I’ve been getting some great results from this therapy. But an interesting side effect is that I have started to see fascia as a lens through which I recognize the need for balance everywhere. Consider the following, which range from the trivial to the deep (but not necessarily in that order):
- Relationships: When one partner is too needy or demands too much attention, the other will inevitably become drained over time. When one has too much power over the other, resentment and contempt will eventually follow.
- Time: I like to think of fear and anxiety as symbolic of living in the future. We obsess about things that we anticipate but which have not yet come to pass. In contrast, anger, guilt, resentment–these are indicators that we are living in the past. As we indulge these, we become consumed by feelings we’ve carried forward into the present moment, which then slips by, unobserved. In this fashion, anxiety and anger can rule your life–ruining your relationships, your career, everything in your path. Don’t get me wrong. I’m not saying that you shouldn’t have emotions. I’m just saying that when unchecked, living in the past or the future will ruin your experience of the present.
- Solitude versus companionship: I come from a family that thinks that introversion is a mental problem. Seriously. When I was a kid and I expressed a desire to read instead of participating in a social event, my mom would push me to go anyway. She’d act like there was something wrong with me. I’m not saying that I see this as abusive. It was more like a misunderstanding. But it has taken me a very long time to understand that for me, the energy level that I am comfortable with is dependent on a specific ratio of interaction versus alone time. If I don’t get enough solitude, I start to feel drained and cranky. (Those are euphemisms for what I actually feel, which is straight up hostile and cantankerous.) These days, I carefully guard my time, and when I’m saturated with social interaction, I just cut it off. I’ve come to realize that my mental and emotional health depend on it.
- Commitment and freedom: This one is big for me, because I’m a rebel and free spirit at heart. I’m also fiercely loyal and committed to my relationships, on teams, at work–even to my healthcare providers. But when I feel as though someone or something is trying to control me, I have a strong urge to do the opposite or run for the hills. The situation makes me feel out of control and out of balance. I need equilibrium in this area to feel centered.
- Mind/body/heart: In my observation, if you spend all your time in your head, you’ll end up dispassionate and detached. Likewise, if you process and react only with your heart, you make stupid decisions (I’m an expert on this one). And If you ignore your body, it will be to your peril. I believe that the connection and balance between the three is essential to health and happiness. (Not coincidentally, it is also the entire purpose of yoga.) Bonus: relationships that balance mind, body, and heart have the potential to be the most satisfying, loving, and balanced (with the hottest possible sex).
- The inorganic universe: It’s not just life that seeks homeostasis.

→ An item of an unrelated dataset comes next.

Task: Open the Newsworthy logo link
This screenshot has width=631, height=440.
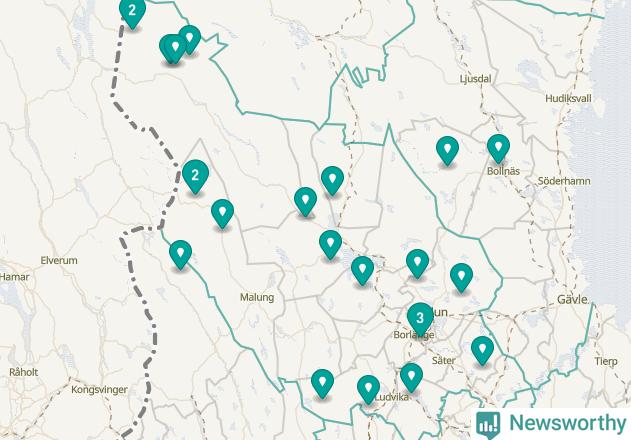Action: [551, 424]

The universe demands it. The oceans obey the moon. The planets obey the sun. Gravity pulls one way and repels in the other. Until there’s some kind of dramatic event, the solar system will likely remain in a perfect homeostatic orbit.
The 2018 midterm elections have really amplified my focus on these notions. When it comes to the balance between opposites, there’s no question that we have been missing the boat. But I’m an optimist. I know that water seeks its own level. The longer I live, the more I see that the pendulum always swings back to the beginning of its arc.
Of course, sometimes the swing of the pendulum can give you motion sickness. When you feel that way, when either the past or the future pulls you too hard, when someone is draining your energy, when you’re working too hard and not playing enough, I suggest that you just stop. Take a breath and bring your awareness to your body. Notice whether you are warm or cold or just right. Listen to the sounds around you. Open yourself to smells. Sense vibration. Enjoy the miraculous balance of the present.